Bulls Wise To Continue Sitting Hamilton
While Chicago Bulls fans have waited with much anticipation for Rip Hamilton to return from his extended absence due to a right shoulder injury, it could be smart for all parties – the team, player and fan base alike – to have the veteran shooting guard miss Sunday afternoon’s nationally televised game against the Oklahoma City Thunder.
Hamilton, who is averaging 11.1 points and 3.1 assists this season, has missed the last 14 games because of a hurt shoulder that he suffered on March 5 against the Indiana Pacers. Many around the team believed that he was going to play in Friday night’s 83-71 victory over the Detroit Pistons, but was a late scratch.

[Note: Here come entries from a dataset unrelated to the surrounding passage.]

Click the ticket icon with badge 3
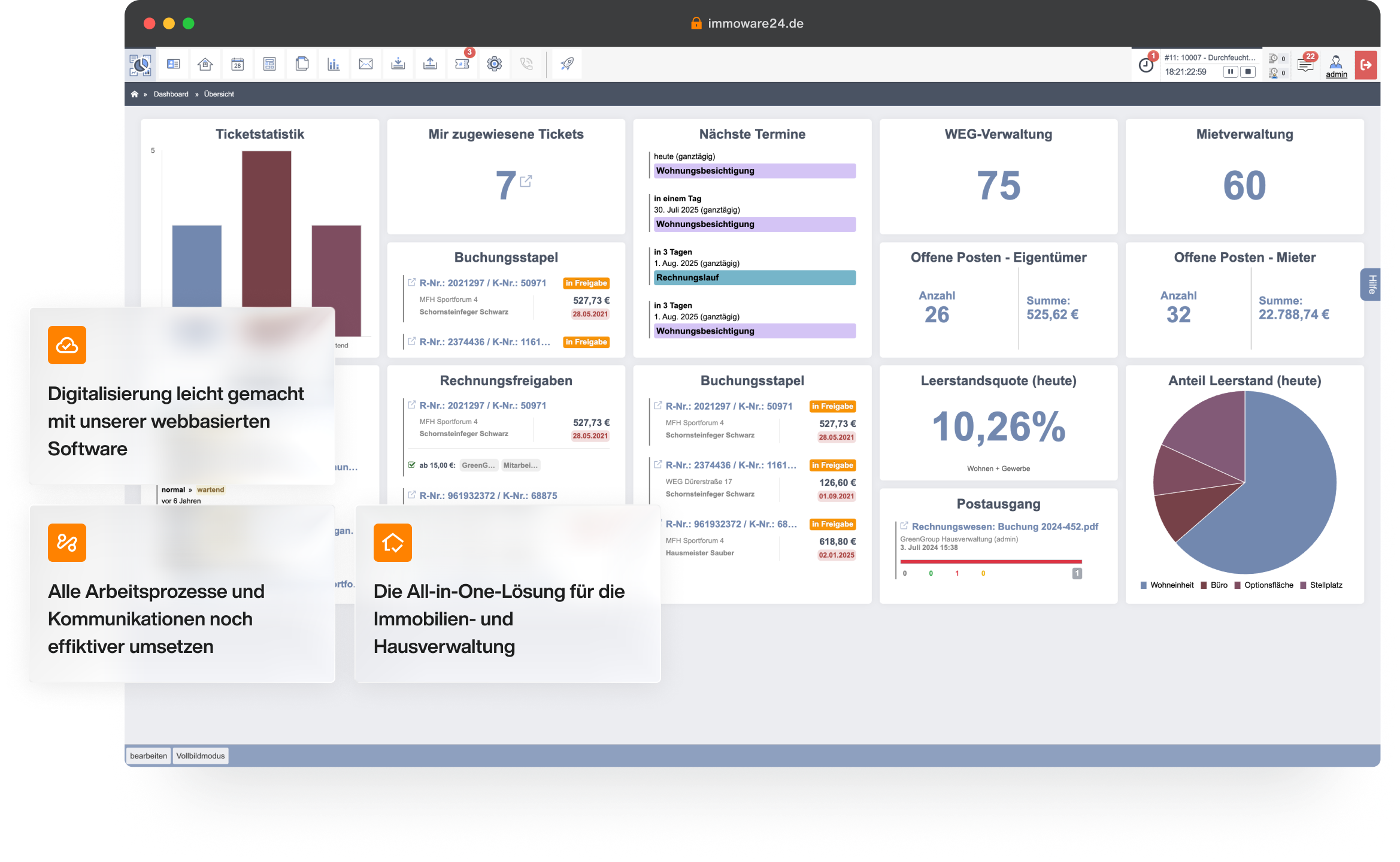pyautogui.click(x=462, y=64)
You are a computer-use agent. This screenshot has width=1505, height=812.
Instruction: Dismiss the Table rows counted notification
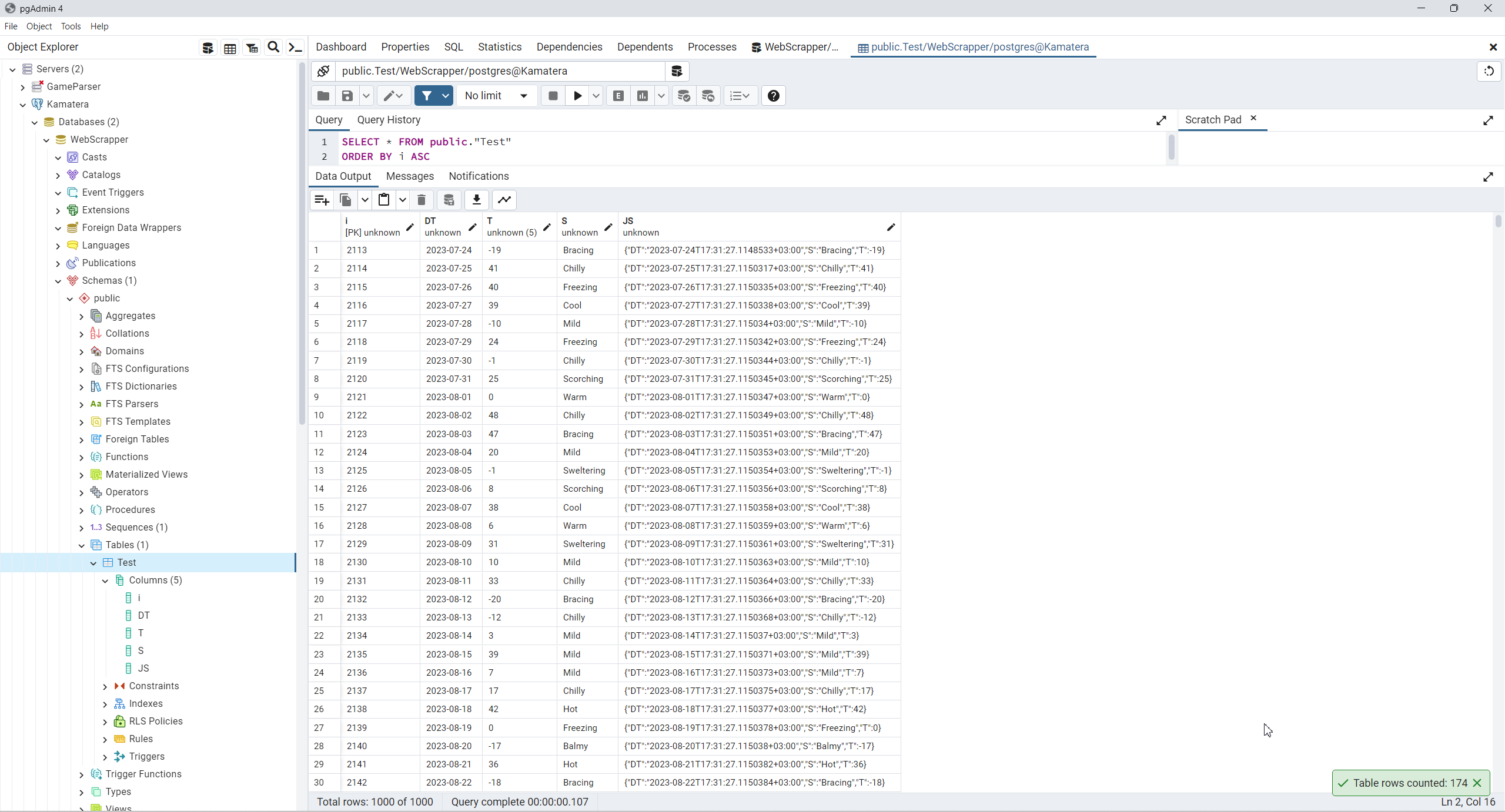(x=1477, y=783)
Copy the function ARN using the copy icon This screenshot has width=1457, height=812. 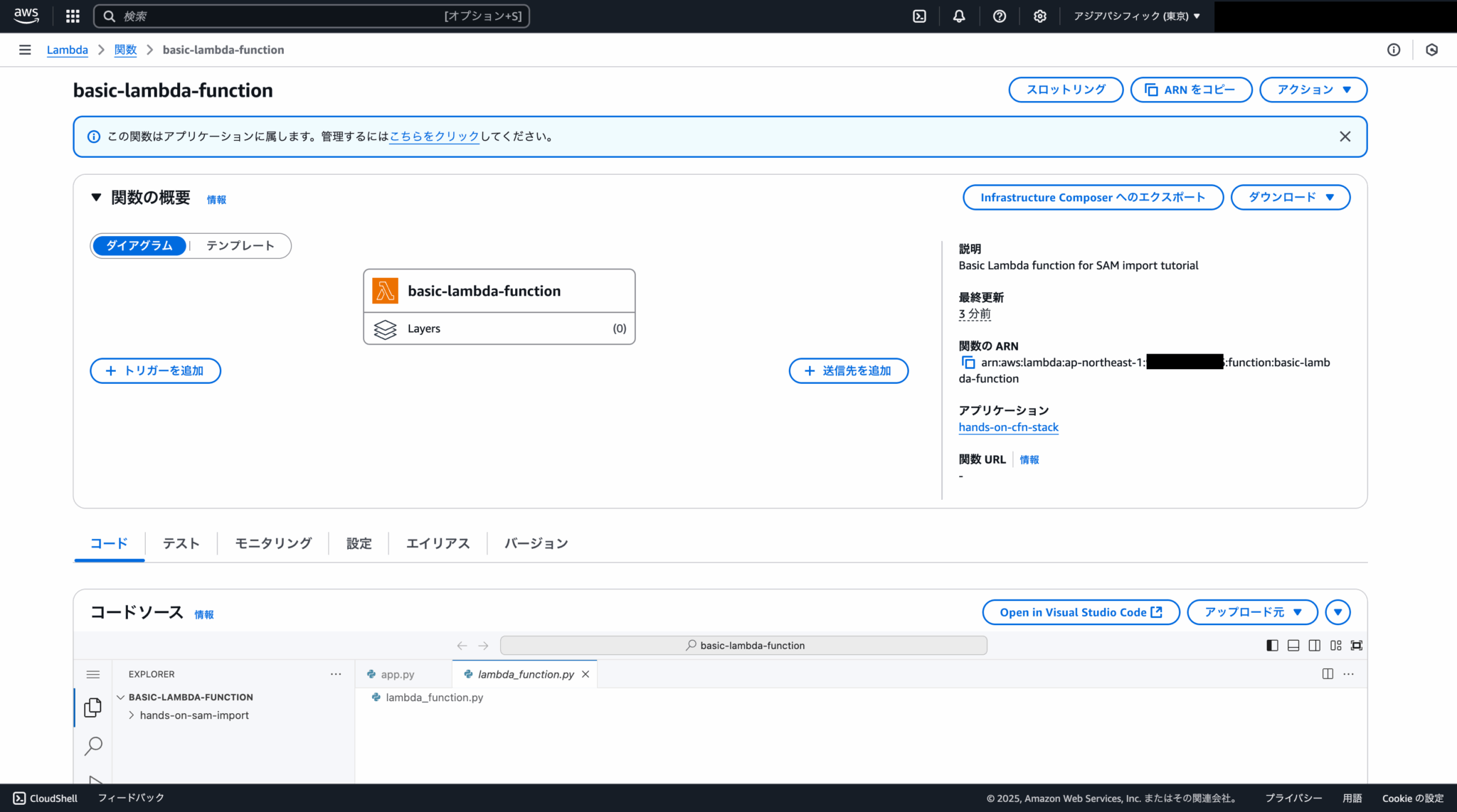968,362
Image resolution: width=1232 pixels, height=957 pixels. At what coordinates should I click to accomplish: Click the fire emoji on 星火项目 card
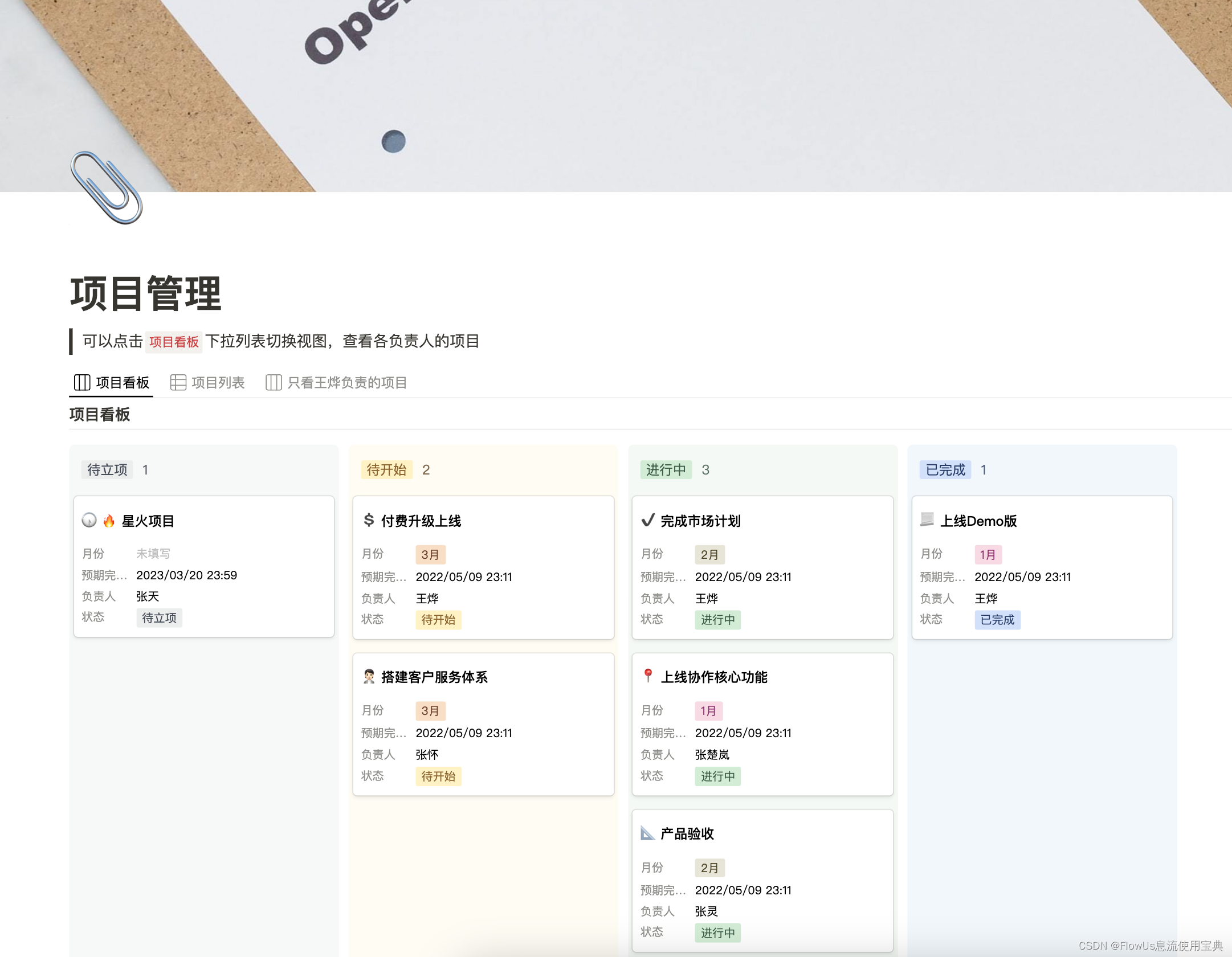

The Bulls have maintained that they will err on the side of caution when it comes to both Hamilton and Derrick Rose, who has sat out nine straight contests because of a groin injury. Although the organization is concerned about Rose’s nagging issue, it is Hamilton who has missed over twice as many games (37) as he’s played (16). Clearly, the Bulls are a much more dynamic offensive unit when Hamilton is on the court – they are 13-3 in such games – but they have gone 30-7 without him, as Ronnie Brewer and Kyle Korver have stepped up, per usual for a squad that has relied on its depth.
As Tom Thibodeau declares an injured player before a contest, Hamilton is officially a game-time decision on Sunday. The 34-year-old has continued to improve, although on Wednesday he admitted he will not be pain-free for the rest of the season, which, interestingly, Thibodeau has said needs to be the case before he returns.
After Friday’s game, Thibodeau said it was his decision to sideline Hamilton, who wanted to play. The organization has put its eggs in the Hamilton basket and has made it no secret that it will not rush to bring a player back too soon. The Bulls know how fragile Hamilton has appeared to look this season, having dealt also dealt with groin and thigh injuries.
“He’s real close and I just thought another day would be good,” Thibodeau told reporters. “I talked to him before the game and I wasn’t quite comfortable with him yet. So, I told him we’re going to hold him another day and we’ll see where he is after [Saturday]. … His conditioning, actually, is great. And it’s hard to read because a game is totally different. Right now, we have minimal contact in practice. That’s where it becomes difficult to read where he is in terms of taking hits. We’re playing it safe. And it was more my call than his.
“But he’s doing great. We’ve been patient this long; I just want to make sure that it’s the right time for him.”
That’s the Bulls’ stance and they’re sticking to it. Oklahoma City is 39-12 this season, good for the best record in the Western Conference and just two games behind the NBA-best Bulls (42-11). There’s no question that Chicago wants the top record, but players in the locker room believe that reaching full strength is much more meaningful in the grand scheme of the campaign.
Even though Hamilton has improved, would the Bulls have much to gain by throwing him into the fire against the high-powered, fast-paced Thunder? Instead, Thibodeau could get Hamilton acclimated on Monday night against the Houston Rockets at the United Center in the second game of a back-to-back – which would give Hamilton another day off and two days of rest in between that game and Thursday’s versus the Boston Celtics. That’s a sentiment Bulls analyst and former player Kendall Gill, who appears on Comcast SportsNet and NBA TV, agreed with late Friday, saying that having Hamilton come back in Oklahoma City would not be an ideal situation for both the player and team.
Plus, with Rose most likely out against the Thunder, the Bulls don’t have much urgency to get Hamilton back at less than 100 percent. They have 13 games left this season, and the primary focus now is not only to get healthy, but to find a pre-playoffs rhythm between Rose and Hamilton – the backcourt duo whom Chicago fans are expecting to be strong enough to push the team past the Miami Heat in May.
“The regular season is a great time. It’s not just the playoffs,” Hamilton told the assembled media recently. “It’s a situation that [in] the regular season you can acclimate with your teammates. You want to start rolling going into the playoffs. You don’t just want to turn it on when the playoffs start. You want to be moving forward and playing well going into the playoffs.”
The Bulls know they need both Rose and Hamilton to return soon, as the postseason is seemingly right around the corner. But the pair of guards also must be healthy and the team doesn’t have any added incentive to play Hamilton in Sunday’s highly anticipated tilt, rather than holding him out for an extra day of rest before facing the Rockets.